# 801: Do certified copies of passports expire?



## baileys (Jan 16, 2017)

Specially for forms 888. If some of my witnesses are the same as my previous stage application, do they need to re certify their passport if the passport is the same? 

I have heard for some institutions it needs to be certified within the last 12 months, but in this case they would be 2 years old.


----------



## Eh? (Aug 5, 2017)

baileys said:


> Specially for forms 888. If some of my witnesses are the same as my previous stage application, do they need to re certify their passport if the passport is the same?
> 
> I have heard for some institutions it needs to be certified within the last 12 months, but in this case they would be 2 years old.

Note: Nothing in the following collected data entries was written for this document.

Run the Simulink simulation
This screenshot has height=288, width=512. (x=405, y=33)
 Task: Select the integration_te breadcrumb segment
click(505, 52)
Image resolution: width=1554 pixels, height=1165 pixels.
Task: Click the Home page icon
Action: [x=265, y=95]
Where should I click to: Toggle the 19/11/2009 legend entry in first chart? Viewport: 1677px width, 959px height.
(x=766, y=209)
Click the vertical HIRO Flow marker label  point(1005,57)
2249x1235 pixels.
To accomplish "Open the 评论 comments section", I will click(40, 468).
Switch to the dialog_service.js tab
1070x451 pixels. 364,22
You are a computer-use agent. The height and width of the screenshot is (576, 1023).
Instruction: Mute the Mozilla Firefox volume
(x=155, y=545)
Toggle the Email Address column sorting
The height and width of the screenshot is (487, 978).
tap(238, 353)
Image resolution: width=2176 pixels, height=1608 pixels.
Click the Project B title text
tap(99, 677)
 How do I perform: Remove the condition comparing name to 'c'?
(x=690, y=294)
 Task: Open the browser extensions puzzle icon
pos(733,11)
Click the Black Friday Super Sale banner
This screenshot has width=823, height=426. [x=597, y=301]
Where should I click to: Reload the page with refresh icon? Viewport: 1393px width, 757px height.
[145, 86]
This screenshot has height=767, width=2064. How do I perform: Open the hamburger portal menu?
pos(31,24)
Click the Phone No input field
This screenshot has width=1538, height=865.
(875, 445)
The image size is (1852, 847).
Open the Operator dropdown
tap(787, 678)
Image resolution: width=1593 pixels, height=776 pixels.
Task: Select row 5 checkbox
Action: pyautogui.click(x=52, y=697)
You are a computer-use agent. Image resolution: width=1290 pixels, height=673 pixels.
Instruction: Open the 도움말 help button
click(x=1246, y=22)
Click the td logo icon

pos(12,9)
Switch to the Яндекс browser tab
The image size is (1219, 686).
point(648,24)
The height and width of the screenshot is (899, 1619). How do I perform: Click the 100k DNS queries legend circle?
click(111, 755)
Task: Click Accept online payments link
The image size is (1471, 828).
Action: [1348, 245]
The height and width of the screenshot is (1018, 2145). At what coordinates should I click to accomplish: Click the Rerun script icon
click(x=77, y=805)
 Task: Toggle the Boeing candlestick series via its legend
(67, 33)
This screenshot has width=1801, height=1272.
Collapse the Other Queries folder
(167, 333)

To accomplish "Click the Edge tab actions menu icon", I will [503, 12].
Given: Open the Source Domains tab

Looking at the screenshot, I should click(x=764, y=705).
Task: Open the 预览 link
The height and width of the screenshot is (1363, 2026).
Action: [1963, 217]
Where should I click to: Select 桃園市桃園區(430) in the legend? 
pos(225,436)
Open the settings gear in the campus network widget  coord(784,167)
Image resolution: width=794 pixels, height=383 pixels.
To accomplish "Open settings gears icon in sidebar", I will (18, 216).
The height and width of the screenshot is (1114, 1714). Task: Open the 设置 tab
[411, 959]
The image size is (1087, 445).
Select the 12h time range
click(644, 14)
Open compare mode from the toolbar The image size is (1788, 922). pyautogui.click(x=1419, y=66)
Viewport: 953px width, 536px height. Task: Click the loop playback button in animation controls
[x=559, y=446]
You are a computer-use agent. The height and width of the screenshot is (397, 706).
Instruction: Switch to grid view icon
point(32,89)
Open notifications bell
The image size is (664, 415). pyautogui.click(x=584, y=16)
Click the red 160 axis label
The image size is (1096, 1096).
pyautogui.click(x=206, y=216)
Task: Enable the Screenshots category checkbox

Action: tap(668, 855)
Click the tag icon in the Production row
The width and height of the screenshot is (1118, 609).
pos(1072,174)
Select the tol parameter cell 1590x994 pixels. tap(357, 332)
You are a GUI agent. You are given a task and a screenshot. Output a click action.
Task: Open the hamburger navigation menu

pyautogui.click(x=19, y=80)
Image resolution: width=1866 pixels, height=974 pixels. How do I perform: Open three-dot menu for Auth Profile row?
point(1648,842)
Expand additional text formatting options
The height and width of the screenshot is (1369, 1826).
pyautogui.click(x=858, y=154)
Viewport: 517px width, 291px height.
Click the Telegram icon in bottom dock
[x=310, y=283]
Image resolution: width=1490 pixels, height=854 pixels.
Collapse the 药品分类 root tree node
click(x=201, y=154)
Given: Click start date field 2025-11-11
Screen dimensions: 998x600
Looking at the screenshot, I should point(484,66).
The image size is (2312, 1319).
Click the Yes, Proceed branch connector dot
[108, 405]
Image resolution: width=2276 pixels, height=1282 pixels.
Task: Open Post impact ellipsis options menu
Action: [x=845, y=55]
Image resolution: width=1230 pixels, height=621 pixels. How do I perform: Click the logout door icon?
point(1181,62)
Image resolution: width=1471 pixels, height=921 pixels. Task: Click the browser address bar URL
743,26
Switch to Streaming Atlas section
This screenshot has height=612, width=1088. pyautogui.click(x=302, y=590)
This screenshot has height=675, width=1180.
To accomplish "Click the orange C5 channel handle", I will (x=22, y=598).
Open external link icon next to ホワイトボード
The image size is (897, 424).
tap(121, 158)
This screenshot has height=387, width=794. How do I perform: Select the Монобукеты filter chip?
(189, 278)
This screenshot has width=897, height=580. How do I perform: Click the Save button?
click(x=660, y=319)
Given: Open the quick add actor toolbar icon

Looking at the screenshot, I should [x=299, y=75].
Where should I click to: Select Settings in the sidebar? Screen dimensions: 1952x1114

It wouldn't hurt to have them re-certified. In the event that there is a 12 month expiry on the original document, it would suck for you to submit the old ones only to be told you need current ones.


----------



## aussiesteve (Mar 16, 2012)

A certified copy of a document is valid as long as the document is valid. eg. a birth certificate or diploma is valid forever, a passport or driver's licence is valid up until the document expires.
So if your passport is still current, the certified copy is still current.


----------



## baileys (Jan 16, 2017)

aussiesteve said:


> A certified copy of a document is valid as long as the document is valid. eg. a birth certificate or diploma is valid forever, a passport or driver's licence is valid up until the document expires.
> So if your passport is still current, the certified copy is still current.


Thanks very much!


----------